Lines with "Given": pull these out of the listing below.

Top of Data extract

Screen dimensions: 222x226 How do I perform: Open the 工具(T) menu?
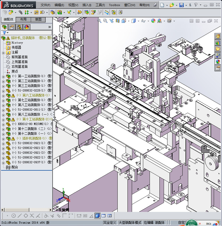100,5
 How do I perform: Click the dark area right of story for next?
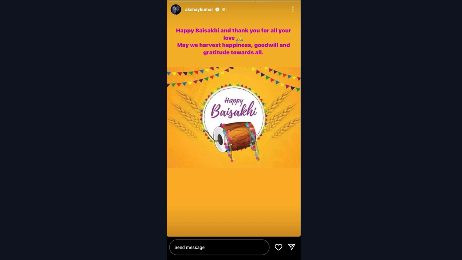pos(381,130)
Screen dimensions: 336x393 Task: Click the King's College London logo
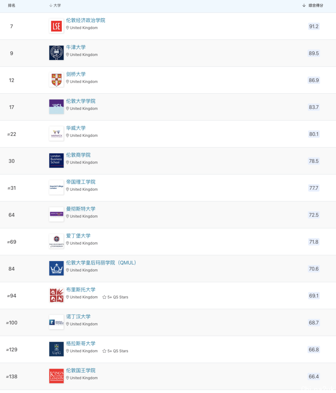[56, 376]
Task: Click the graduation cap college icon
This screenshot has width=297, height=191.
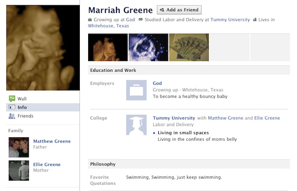Action: pos(136,125)
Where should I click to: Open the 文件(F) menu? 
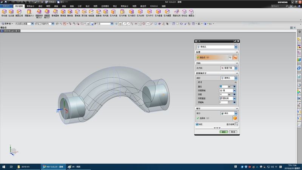(6, 6)
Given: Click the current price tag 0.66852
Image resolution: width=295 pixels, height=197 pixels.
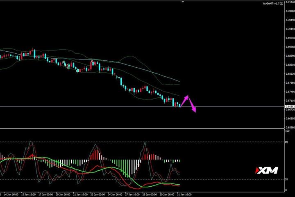Looking at the screenshot, I should click(290, 107).
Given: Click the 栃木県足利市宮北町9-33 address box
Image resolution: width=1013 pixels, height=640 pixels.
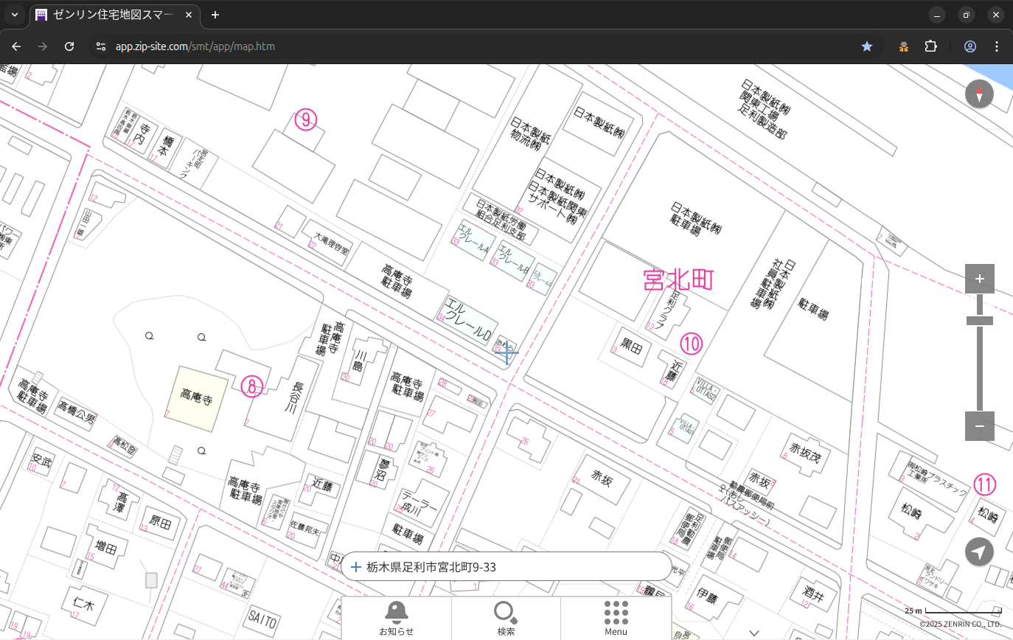Looking at the screenshot, I should point(506,567).
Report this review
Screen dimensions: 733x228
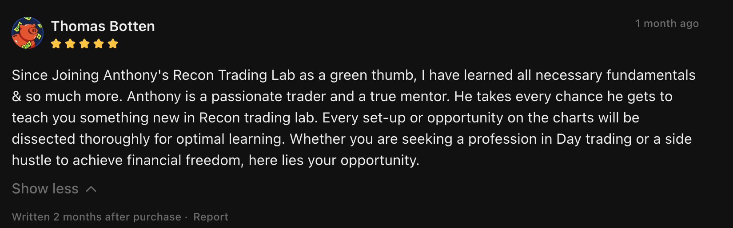pyautogui.click(x=211, y=217)
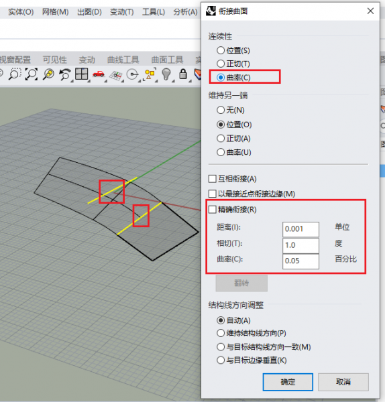This screenshot has width=385, height=402.
Task: Click the Zoom Extents icon
Action: (32, 74)
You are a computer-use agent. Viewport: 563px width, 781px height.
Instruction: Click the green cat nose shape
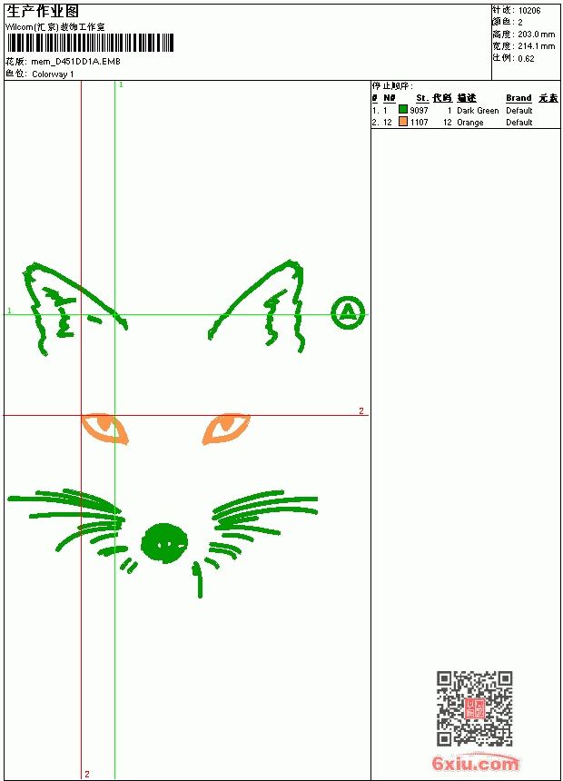click(164, 543)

Bottom of Data extract

> _Output for this task_:
Given: Click the current price tag 0.66852
Given: Click the 栃木県足利市宮北町9-33 address box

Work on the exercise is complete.